Destructuring is yet another interesting feature of Clojure, which I’ve started using a lot only recently. For example, suppose that you’re calculating the score for a sports game. The total number of points is (making something up) three times the number of passes, plus eleven times the number of goals, minus the number of players multiplied by the number of minutes it takes to finish. You could write a score function like this: (defn point-total [game] (+ (* 3 (:passes game)) (* 11 (:goals game)) (* -1 (:players game) (:length game)))) But that’s redundant. With destructuring, you can define all the variables you need implicitly, like so: (defn point-total [{:keys [passes goals players length]}] (+ (* 3 passes) (* 11 goals) (* -1 players length))) I saved like 150 lines of code this way, it’s great.

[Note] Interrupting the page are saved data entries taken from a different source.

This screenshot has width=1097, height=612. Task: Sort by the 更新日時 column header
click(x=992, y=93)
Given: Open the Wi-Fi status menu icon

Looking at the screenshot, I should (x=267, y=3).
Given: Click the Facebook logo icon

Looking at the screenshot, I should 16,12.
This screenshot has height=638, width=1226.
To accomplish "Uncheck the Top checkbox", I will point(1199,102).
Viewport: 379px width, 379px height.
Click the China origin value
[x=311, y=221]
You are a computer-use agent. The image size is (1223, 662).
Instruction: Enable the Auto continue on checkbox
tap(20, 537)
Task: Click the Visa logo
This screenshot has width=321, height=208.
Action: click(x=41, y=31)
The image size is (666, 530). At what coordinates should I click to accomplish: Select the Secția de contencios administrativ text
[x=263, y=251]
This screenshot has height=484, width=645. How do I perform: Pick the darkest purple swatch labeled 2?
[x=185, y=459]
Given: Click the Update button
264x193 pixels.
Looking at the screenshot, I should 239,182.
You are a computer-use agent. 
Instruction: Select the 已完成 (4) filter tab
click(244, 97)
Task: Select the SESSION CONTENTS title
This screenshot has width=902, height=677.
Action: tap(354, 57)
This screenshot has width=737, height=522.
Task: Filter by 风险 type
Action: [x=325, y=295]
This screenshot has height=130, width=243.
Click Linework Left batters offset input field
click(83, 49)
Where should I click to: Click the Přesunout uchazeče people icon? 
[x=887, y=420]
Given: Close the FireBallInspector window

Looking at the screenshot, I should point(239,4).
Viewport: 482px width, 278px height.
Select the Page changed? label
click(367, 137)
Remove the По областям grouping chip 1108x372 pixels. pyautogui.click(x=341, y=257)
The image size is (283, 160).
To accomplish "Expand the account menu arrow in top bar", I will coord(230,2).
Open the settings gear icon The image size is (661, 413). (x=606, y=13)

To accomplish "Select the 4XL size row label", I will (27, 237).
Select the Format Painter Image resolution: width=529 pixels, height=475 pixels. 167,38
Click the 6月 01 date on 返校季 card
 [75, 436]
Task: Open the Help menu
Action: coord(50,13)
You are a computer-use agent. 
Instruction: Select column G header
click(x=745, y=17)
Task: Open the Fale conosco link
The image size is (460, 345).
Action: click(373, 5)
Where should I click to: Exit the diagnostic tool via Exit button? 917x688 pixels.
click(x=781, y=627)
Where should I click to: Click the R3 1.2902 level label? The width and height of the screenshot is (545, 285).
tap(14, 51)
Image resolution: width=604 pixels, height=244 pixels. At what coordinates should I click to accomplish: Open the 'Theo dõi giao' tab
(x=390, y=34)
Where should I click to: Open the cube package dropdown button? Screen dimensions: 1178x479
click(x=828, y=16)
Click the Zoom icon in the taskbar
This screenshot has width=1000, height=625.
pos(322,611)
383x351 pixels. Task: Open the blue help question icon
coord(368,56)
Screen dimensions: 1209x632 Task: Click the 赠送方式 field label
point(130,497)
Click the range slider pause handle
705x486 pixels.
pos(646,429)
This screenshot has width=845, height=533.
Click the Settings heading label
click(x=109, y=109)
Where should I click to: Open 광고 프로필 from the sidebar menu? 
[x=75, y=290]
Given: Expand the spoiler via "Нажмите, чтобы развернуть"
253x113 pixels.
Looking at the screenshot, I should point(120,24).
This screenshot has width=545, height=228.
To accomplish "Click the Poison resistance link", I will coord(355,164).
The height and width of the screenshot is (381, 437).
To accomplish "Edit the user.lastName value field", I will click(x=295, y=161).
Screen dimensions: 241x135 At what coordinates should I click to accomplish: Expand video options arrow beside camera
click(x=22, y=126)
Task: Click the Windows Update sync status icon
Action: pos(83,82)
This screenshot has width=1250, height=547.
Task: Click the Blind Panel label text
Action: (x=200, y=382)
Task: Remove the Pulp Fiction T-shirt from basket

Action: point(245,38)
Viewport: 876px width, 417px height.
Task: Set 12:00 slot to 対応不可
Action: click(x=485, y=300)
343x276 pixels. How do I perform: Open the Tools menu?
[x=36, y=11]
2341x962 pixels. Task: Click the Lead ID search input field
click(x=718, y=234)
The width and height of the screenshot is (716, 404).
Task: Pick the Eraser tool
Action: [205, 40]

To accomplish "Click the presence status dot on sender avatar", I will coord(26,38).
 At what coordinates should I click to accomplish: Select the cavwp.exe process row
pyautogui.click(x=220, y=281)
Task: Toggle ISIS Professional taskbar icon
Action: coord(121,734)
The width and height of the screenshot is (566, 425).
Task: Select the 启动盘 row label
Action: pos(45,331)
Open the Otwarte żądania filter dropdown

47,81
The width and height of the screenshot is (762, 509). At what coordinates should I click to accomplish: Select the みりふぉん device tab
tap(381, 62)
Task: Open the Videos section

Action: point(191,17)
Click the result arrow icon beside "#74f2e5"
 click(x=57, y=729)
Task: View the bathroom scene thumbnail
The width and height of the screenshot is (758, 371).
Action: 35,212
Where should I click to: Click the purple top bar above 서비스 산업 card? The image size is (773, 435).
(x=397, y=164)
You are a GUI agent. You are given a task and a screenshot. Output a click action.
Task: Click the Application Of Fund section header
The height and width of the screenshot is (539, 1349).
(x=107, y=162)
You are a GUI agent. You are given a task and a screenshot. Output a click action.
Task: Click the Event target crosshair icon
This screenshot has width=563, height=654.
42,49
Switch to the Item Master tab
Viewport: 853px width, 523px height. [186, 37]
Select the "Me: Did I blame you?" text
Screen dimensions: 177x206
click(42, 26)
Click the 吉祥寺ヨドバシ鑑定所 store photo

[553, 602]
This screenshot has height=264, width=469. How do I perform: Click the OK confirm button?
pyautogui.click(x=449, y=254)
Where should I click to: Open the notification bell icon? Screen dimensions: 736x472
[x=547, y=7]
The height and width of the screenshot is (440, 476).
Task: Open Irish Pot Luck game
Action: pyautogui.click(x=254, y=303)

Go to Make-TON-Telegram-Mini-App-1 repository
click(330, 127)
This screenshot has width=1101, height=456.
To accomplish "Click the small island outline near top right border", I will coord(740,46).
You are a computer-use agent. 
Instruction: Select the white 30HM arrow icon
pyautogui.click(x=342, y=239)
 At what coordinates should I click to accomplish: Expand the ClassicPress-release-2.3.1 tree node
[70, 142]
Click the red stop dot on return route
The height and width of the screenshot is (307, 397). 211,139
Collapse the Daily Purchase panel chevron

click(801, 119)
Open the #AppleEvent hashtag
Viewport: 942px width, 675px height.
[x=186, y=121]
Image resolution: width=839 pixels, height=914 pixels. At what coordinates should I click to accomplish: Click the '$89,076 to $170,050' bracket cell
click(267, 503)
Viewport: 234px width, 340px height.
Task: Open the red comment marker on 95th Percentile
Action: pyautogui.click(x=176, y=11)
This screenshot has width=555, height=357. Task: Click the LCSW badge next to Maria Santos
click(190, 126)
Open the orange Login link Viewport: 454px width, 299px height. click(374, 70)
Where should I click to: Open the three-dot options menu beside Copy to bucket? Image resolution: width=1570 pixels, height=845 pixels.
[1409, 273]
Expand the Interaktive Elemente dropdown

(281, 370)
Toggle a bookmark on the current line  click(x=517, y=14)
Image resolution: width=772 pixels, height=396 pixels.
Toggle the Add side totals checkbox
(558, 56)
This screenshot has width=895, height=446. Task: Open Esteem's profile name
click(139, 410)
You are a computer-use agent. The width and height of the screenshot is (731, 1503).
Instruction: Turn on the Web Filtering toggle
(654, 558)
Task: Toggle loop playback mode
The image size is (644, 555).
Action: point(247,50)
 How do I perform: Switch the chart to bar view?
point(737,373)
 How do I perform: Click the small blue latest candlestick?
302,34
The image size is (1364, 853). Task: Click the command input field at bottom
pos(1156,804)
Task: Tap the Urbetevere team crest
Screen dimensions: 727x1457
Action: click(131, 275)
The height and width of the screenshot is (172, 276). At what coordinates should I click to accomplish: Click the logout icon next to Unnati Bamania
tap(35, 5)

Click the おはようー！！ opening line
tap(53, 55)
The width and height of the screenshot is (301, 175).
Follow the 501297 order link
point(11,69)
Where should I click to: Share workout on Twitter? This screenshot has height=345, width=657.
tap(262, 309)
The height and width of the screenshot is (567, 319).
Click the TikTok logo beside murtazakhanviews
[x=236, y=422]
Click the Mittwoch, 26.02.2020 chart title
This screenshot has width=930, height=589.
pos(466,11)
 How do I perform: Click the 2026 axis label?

Now that there are good filters for junk data at every level, I’ve also been working on taking a bunch of low-reliability data from various NLP algorithms, and incorporating it into the graph. Coming along nicely, IMO, but not yet finished. Once that’s done, though, it should be able to just scale and scale and scale — instead of just things like “where does Bob live?” and “what is Bob’s job?”, it’ll pick up data like (for the real estate agent application) what the square footage of Bob’s house is, when the house was built, what color paint the house has in the kitchen, what style of roof Bob installed, and all this rich domain-specific stuff that you’d never get anywhere else.